Archive for November, 2009

XCIII

Don November 27th, 2009

XCIII

Wordsworth wrote an endless poem in blank verse on” the growth of a poet’s mind.” I shall attempt a more modest feat for a more distracted age: a blog, “Things which a Lifetime of Trying to Be a Poet has Taught Me.”

The Shakespearean sonnet lends itself to the standard three points and conclusion format of the essay or sermon. By itself that fact might not be too inspiring, but neither is it to be despised. Here I combine it with anaphora and epanodos (in other words, each sentence/quatrain begins just the same except different).

Ascriptions
Sonnet XXX

The son’s a servant; so’s the Lord a king
Who, when a dragon had usurped his lands
And led his people captive, down did fling
The gauntlet, slew the foe with his own hands.
The Lord’s a king, but so’s the Son a lamb
Led out to slaughter as a sacrifice.
See how the bright blood stains his side!
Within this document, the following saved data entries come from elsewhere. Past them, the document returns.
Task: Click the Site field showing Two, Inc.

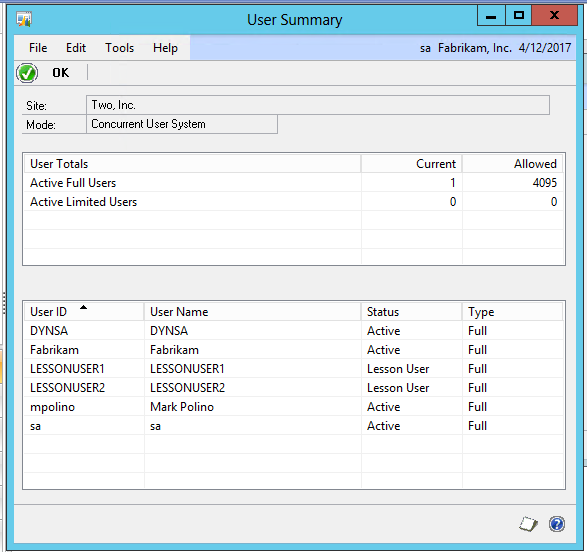Action: pos(318,105)
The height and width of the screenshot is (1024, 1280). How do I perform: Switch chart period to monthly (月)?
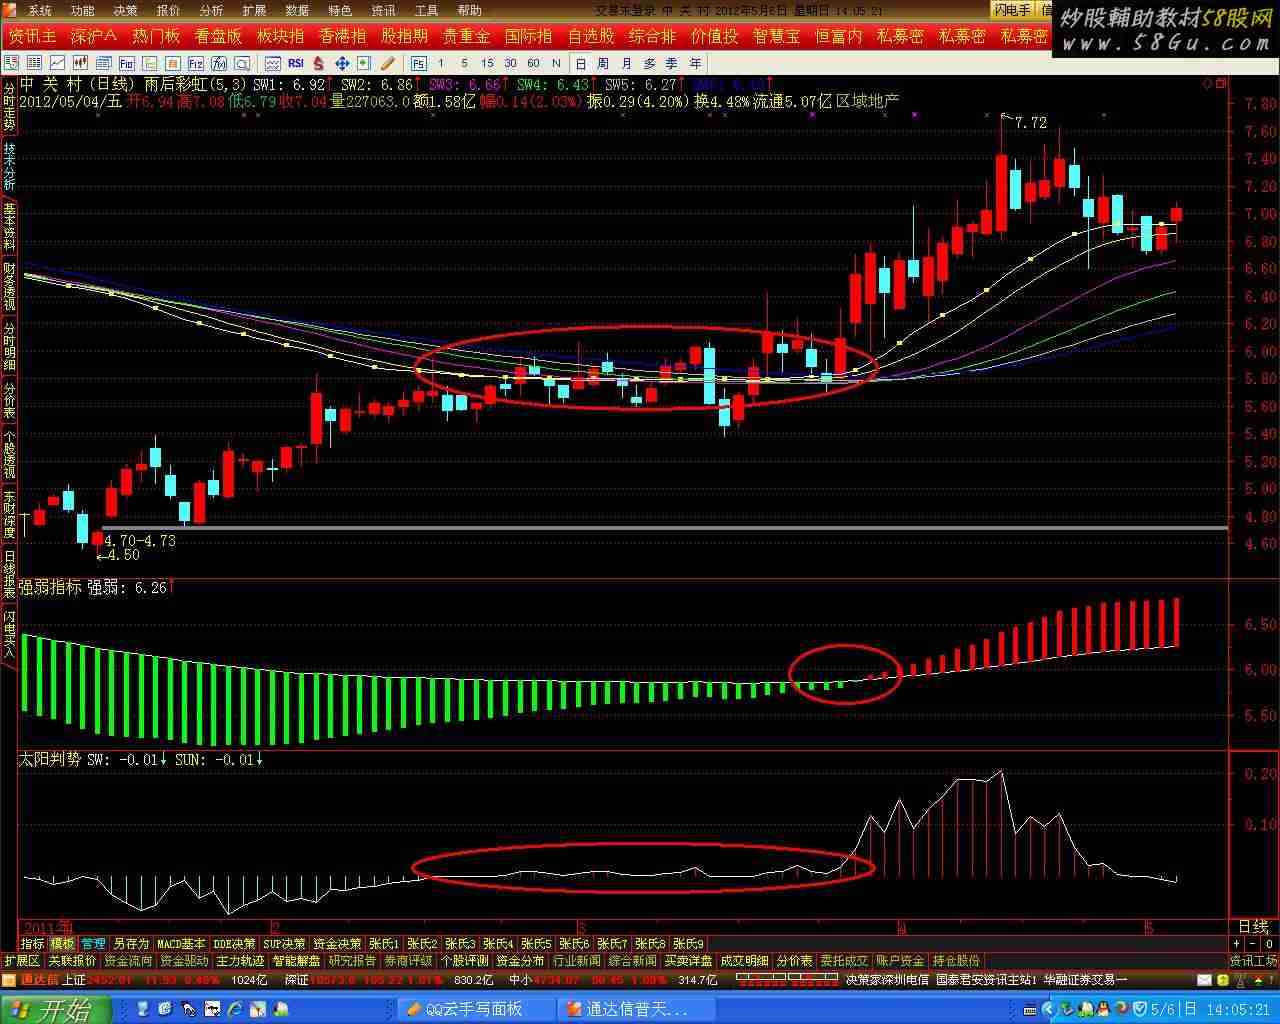tap(626, 63)
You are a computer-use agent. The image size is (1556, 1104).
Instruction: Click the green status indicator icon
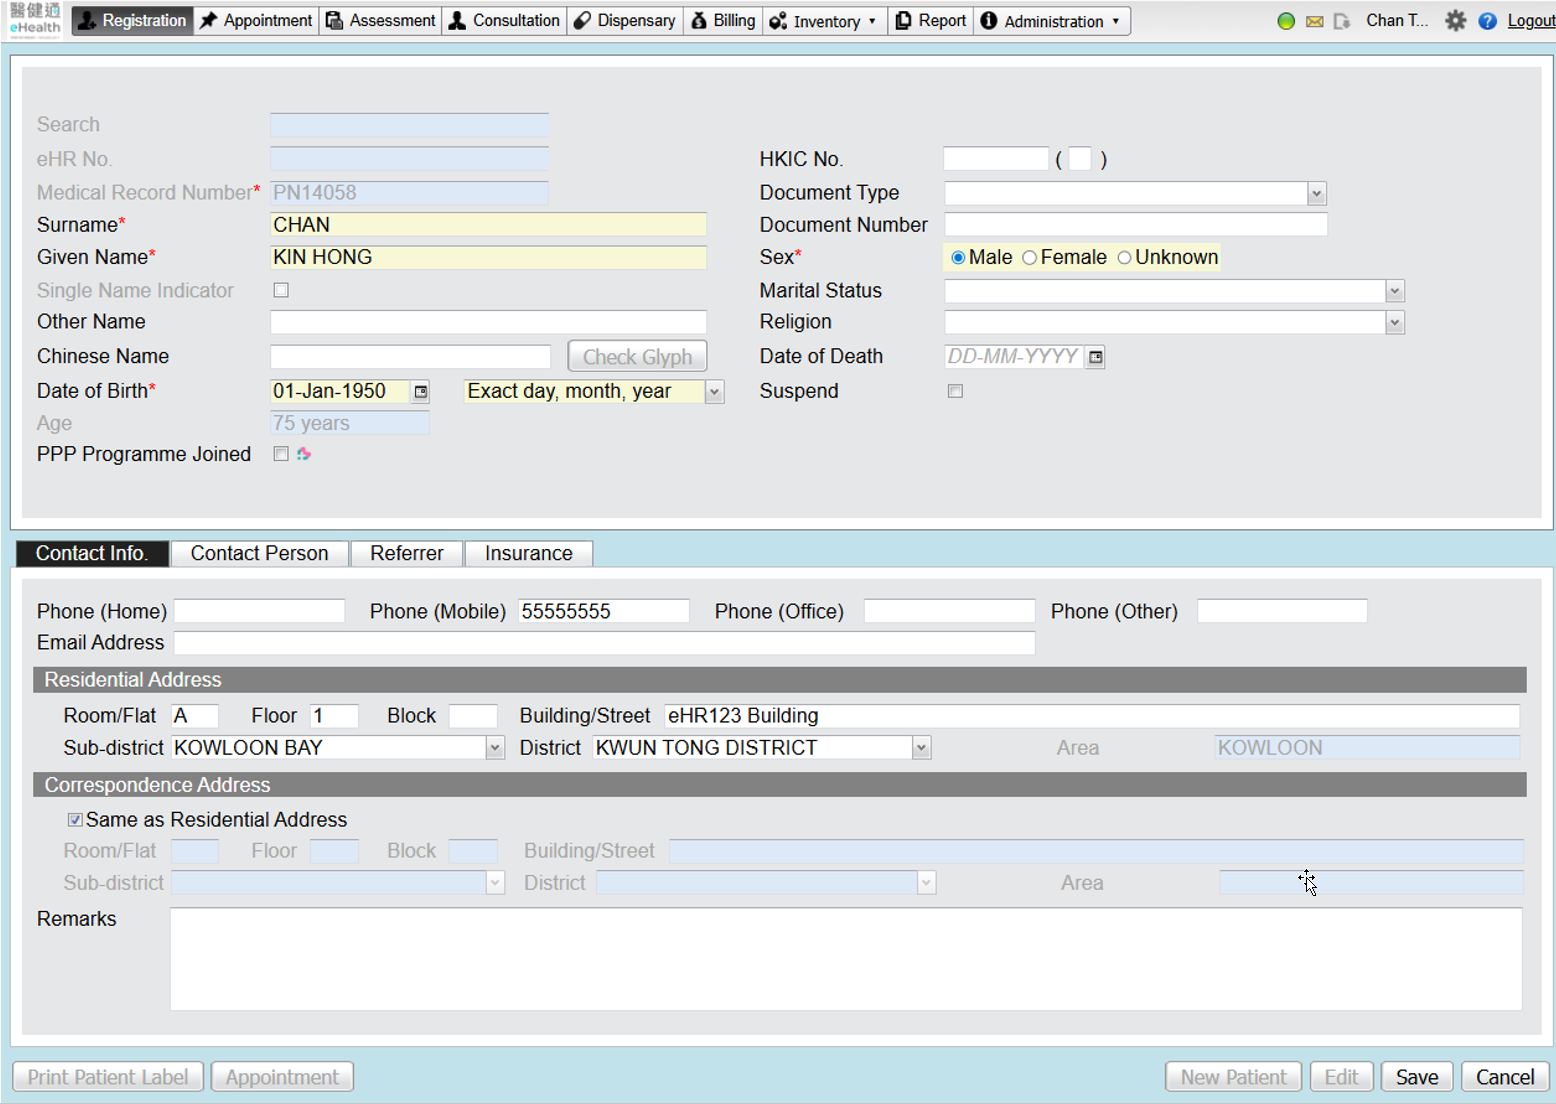tap(1286, 21)
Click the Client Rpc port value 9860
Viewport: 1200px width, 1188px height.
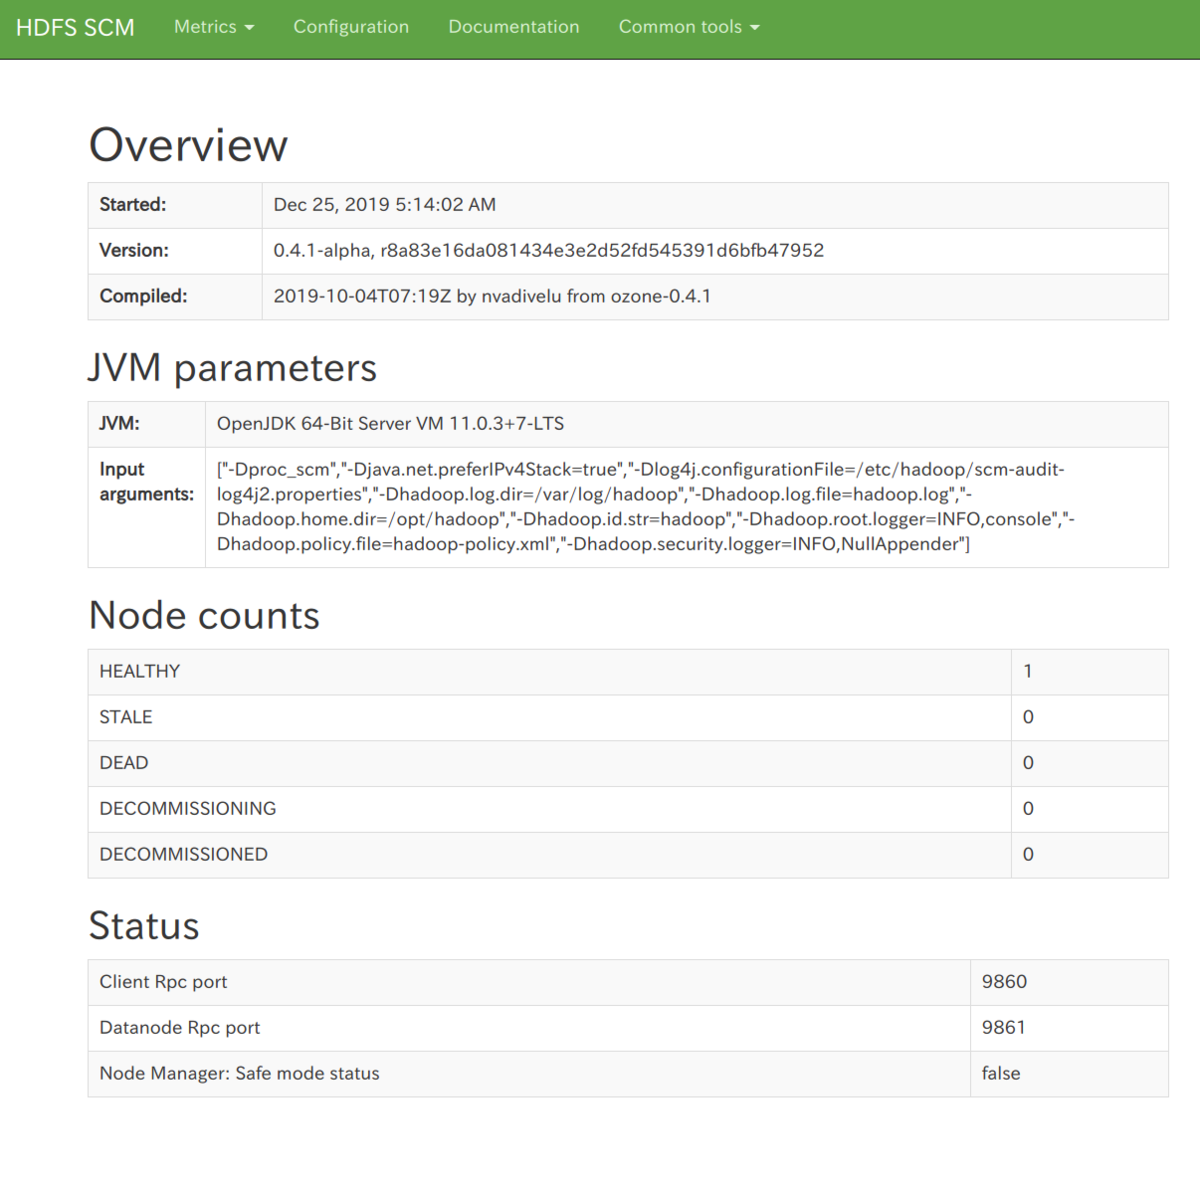[1004, 982]
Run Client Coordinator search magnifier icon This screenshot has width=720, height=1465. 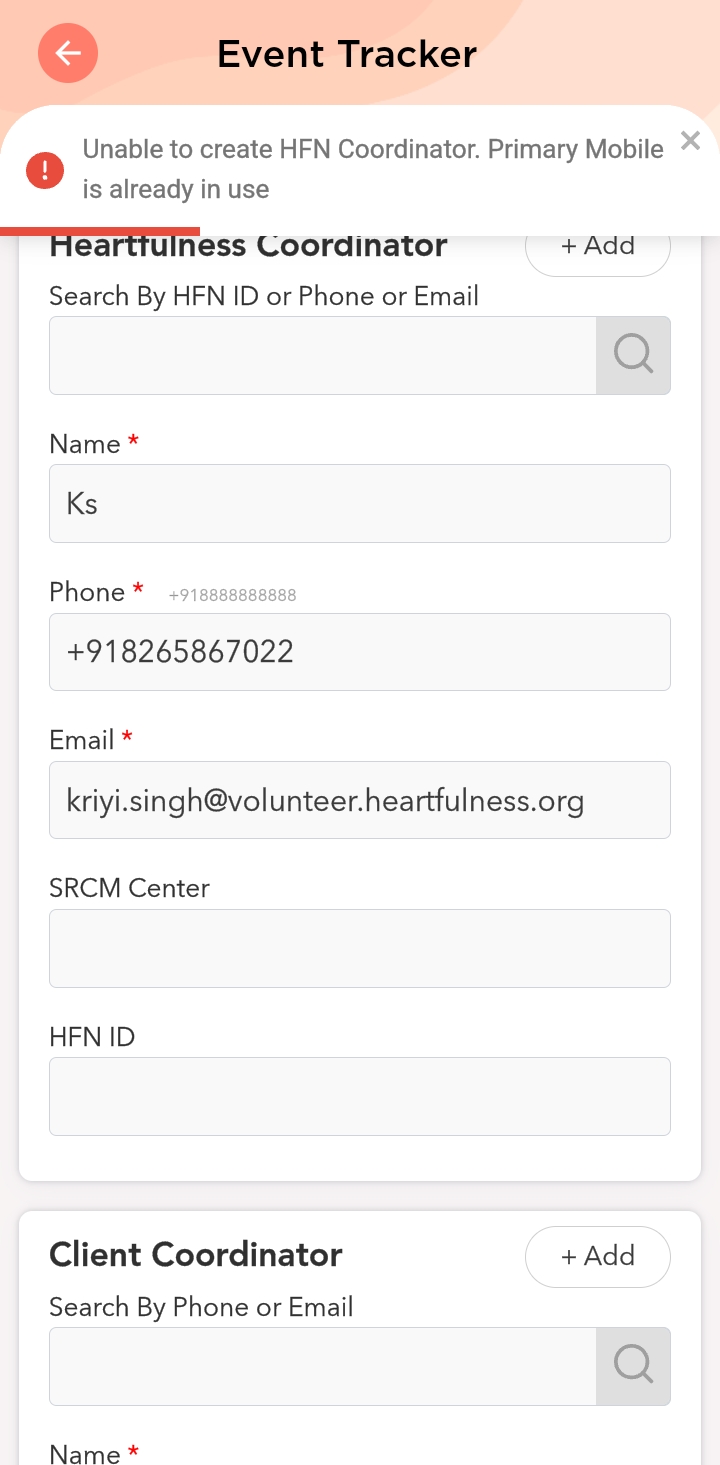633,1366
One dram
Were richer far than ten Cathays of spice.
The Son’s a lamb, but so’s the Lord a lion;
The church, the tribe of Judah, is his pride.
He leads them by still waters there in Zion,
But their best drink flows from his hands and side.
King, servant, lion, lamb; he who’s adored
By all these names deserves one more: my Lord.

Donald T. Williams, PhD

XCII

Don November 25th, 2009

XCII Wordsworth wrote an endless poem in blank verse on” the growth of a poet’s mind.”  I shall attempt a more modest feat for a more distracted age: a blog, “Things which a Lifetime of Trying to Be a Poet has Taught Me.” 

            When everybody else was abandoning iambic pentameter for free verse, Gerard Manley Hopkins dove even deeper into the metrical sea of poetry and came up with creative pearls we still haven’t caught up to.  This tribute was in New Oxford Review, May, 1981.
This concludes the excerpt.